Can you guess the adoption of BI solutions among Non-IT users such as Sales and Marketing roles for their day-to-day informational needs during their operations?
Your Answer - 50%?
A BIG NO!
Here is what Forrester analyst Boris Evelson's has to say:
"I recently talked to a few dozen non-IT professionals (specifically in front office roles, such as sales and marketing) across multiple industries, regions and company sizes. Guess how many of them fully or partially relied on IT for their day to day operational and strategic information needs? BIG FAT ZERO!!! This finding was a huge surprise to me – yes, I did expect to find something like less then 50% reliance on IT, but I surely did not expect to find 0%.
It is truly amazing that after 30 or so years of BI software, services and solutions vendors and internal IT organizations making a strong push and a case for BI, they are still not even making a dent in the front offices"
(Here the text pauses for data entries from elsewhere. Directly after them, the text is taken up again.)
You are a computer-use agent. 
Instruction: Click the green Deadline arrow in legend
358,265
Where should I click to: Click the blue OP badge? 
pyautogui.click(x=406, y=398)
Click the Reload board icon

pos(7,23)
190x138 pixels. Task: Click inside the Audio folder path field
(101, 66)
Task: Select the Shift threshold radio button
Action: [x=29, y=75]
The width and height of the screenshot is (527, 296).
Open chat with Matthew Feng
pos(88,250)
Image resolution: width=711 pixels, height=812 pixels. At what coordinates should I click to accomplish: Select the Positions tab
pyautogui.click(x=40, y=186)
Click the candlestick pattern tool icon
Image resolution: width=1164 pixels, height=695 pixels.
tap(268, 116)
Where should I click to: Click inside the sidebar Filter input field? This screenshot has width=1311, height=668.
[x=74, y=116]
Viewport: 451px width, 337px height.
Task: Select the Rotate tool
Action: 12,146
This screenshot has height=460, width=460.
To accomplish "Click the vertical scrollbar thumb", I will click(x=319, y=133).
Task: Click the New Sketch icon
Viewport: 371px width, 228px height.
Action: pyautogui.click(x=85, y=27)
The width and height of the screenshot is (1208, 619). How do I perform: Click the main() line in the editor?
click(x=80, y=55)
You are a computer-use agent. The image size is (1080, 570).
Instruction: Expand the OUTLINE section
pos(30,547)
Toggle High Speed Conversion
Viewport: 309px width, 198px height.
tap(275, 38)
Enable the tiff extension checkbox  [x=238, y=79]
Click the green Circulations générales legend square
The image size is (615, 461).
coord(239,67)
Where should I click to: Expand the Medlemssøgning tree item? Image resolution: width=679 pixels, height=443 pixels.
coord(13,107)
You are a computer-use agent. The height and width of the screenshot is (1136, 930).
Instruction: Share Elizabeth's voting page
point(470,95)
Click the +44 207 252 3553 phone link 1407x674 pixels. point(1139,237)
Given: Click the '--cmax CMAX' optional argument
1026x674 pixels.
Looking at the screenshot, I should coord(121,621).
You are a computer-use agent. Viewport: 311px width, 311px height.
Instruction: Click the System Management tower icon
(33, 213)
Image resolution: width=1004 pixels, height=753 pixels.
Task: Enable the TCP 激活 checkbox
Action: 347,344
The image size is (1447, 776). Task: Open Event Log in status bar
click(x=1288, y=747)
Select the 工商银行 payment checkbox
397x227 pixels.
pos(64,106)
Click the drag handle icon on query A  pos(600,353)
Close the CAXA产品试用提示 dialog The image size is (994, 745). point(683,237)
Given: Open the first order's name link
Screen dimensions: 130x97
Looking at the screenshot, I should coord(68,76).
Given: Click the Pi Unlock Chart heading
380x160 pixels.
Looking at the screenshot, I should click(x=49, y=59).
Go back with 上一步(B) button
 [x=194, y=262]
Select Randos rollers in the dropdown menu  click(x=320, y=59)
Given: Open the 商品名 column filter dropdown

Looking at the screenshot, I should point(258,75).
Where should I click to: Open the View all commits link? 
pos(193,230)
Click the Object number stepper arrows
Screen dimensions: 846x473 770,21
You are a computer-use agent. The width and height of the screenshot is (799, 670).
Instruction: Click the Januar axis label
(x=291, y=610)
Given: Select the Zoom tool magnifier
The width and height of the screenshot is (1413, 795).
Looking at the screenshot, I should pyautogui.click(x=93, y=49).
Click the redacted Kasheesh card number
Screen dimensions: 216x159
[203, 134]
This finding may not be music to the ears of BI Professionals. But, this looks like the brutal truth behind the history of BI solutions.
So, What are the reasons? Of course, the Forrester blog post talks about BI on SaaS as one of the options that could drive adoption.
But I would like to draw my observations on multiple dimensions:
1. The 'Velocity' in which IT could turn around BI solutions to Business. Traditionally, IT is perceived as slow especially in implementing new BI solutions because of significant lead times in Business understanding, Ensuring Data Integrity, etc. You might have heard of Agile Application
Development. Ever heard of proven case studies in Agile BI or Agile Dimensional Modeling?. The solution lies in radical changes in the way the BI solutions are constructed - not just the IT service provider, but the technology/product vendor and the process organizations.
2. Every business has now hooked onto 'High-Velocity' working environment. By High-Velocity, I mean, the decision making cannot depend on past data or metrics sheerly because of the reason that the data/metrics must have become irrelevant with respect to time. So, Most of the decisions are driven purely by intuition rather than metrics. What could the solution? - Applying 'right-velocity' principles...and not just rushing decision making across the board.
3. BI helps only when somebody 'wants' to optimize something, and not 'have to' optimize. This is a cultural change and its very hard to achieve. The solution lies in radical transformation in the organization structure, incentives/rewards and day-to-day operational business processes.
4. Last but not the least, Data Quality. Siloed application architecture will not lead to actionable Intelligence. Without proper Data Stewardship in place within the organization, it would just be a Garbage-In-Garbage-Out.